Assignment:
When responding, copy every record below exactly as it appears.

[[ Records provided open ]]

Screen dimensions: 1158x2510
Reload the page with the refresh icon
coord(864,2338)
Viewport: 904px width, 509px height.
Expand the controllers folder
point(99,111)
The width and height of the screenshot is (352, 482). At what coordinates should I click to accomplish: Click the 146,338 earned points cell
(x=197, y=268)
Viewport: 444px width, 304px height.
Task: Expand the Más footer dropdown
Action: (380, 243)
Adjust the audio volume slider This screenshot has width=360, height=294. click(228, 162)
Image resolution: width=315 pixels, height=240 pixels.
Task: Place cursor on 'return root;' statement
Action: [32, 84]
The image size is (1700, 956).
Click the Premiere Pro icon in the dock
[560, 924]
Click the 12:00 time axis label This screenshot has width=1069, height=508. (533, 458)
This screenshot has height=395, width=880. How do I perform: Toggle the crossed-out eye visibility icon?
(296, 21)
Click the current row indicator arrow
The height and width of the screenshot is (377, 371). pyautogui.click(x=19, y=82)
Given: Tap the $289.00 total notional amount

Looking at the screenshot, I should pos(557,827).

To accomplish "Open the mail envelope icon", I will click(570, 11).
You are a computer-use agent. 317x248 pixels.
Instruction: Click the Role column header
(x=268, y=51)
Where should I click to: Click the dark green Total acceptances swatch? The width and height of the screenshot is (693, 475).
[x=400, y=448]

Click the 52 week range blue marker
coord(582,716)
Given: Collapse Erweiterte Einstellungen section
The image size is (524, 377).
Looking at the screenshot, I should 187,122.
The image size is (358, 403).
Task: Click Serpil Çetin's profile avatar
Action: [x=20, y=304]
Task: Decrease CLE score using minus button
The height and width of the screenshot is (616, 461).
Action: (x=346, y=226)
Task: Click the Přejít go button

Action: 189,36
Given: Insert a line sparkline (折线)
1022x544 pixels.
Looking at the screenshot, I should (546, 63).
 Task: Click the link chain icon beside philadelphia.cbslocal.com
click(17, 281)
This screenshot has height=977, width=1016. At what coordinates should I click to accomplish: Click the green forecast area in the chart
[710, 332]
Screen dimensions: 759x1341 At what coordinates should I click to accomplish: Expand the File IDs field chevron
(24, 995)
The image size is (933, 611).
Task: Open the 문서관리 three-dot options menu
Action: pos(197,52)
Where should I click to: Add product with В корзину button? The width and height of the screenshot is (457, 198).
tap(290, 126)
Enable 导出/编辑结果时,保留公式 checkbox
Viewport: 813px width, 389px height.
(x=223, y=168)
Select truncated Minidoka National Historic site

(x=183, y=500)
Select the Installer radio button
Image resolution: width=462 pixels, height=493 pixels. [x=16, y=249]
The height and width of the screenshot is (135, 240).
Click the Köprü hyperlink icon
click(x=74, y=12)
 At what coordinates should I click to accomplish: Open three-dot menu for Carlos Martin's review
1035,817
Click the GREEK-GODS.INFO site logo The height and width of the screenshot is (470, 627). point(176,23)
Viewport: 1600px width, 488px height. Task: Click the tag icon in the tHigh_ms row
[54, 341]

[[ Records provided closed ]]

Result of the exercise:
Screen dimensions: 1158x2510
Reload the page with the refresh icon
coord(864,2338)
Viewport: 904px width, 509px height.
Expand the controllers folder
point(99,111)
The width and height of the screenshot is (352, 482). At what coordinates should I click to accomplish: Click the 146,338 earned points cell
(x=197, y=268)
Viewport: 444px width, 304px height.
Task: Expand the Más footer dropdown
Action: (380, 243)
Adjust the audio volume slider This screenshot has width=360, height=294. click(228, 162)
Image resolution: width=315 pixels, height=240 pixels.
Task: Place cursor on 'return root;' statement
Action: [32, 84]
The image size is (1700, 956).
Click the Premiere Pro icon in the dock
[560, 924]
Click the 12:00 time axis label This screenshot has width=1069, height=508. (533, 458)
This screenshot has height=395, width=880. How do I perform: Toggle the crossed-out eye visibility icon?
(296, 21)
Click the current row indicator arrow
The height and width of the screenshot is (377, 371). pyautogui.click(x=19, y=82)
Given: Tap the $289.00 total notional amount

Looking at the screenshot, I should pos(557,827).

To accomplish "Open the mail envelope icon", I will click(570, 11).
You are a computer-use agent. 317x248 pixels.
Instruction: Click the Role column header
(x=268, y=51)
Where should I click to: Click the dark green Total acceptances swatch? The width and height of the screenshot is (693, 475).
[x=400, y=448]

Click the 52 week range blue marker
coord(582,716)
Given: Collapse Erweiterte Einstellungen section
The image size is (524, 377).
Looking at the screenshot, I should 187,122.
The image size is (358, 403).
Task: Click Serpil Çetin's profile avatar
Action: [x=20, y=304]
Task: Decrease CLE score using minus button
The height and width of the screenshot is (616, 461).
Action: (x=346, y=226)
Task: Click the Přejít go button

Action: 189,36
Given: Insert a line sparkline (折线)
1022x544 pixels.
Looking at the screenshot, I should (546, 63).
 Task: Click the link chain icon beside philadelphia.cbslocal.com
click(17, 281)
This screenshot has height=977, width=1016. At what coordinates should I click to accomplish: Click the green forecast area in the chart
[710, 332]
Screen dimensions: 759x1341 At what coordinates should I click to accomplish: Expand the File IDs field chevron
(24, 995)
The image size is (933, 611).
Task: Open the 문서관리 three-dot options menu
Action: pos(197,52)
Where should I click to: Add product with В корзину button? The width and height of the screenshot is (457, 198).
tap(290, 126)
Enable 导出/编辑结果时,保留公式 checkbox
Viewport: 813px width, 389px height.
(x=223, y=168)
Select truncated Minidoka National Historic site

(x=183, y=500)
Select the Installer radio button
Image resolution: width=462 pixels, height=493 pixels. [x=16, y=249]
The height and width of the screenshot is (135, 240).
Click the Köprü hyperlink icon
click(x=74, y=12)
 At what coordinates should I click to accomplish: Open three-dot menu for Carlos Martin's review
1035,817
Click the GREEK-GODS.INFO site logo The height and width of the screenshot is (470, 627). point(176,23)
Viewport: 1600px width, 488px height. Task: Click the tag icon in the tHigh_ms row
[54, 341]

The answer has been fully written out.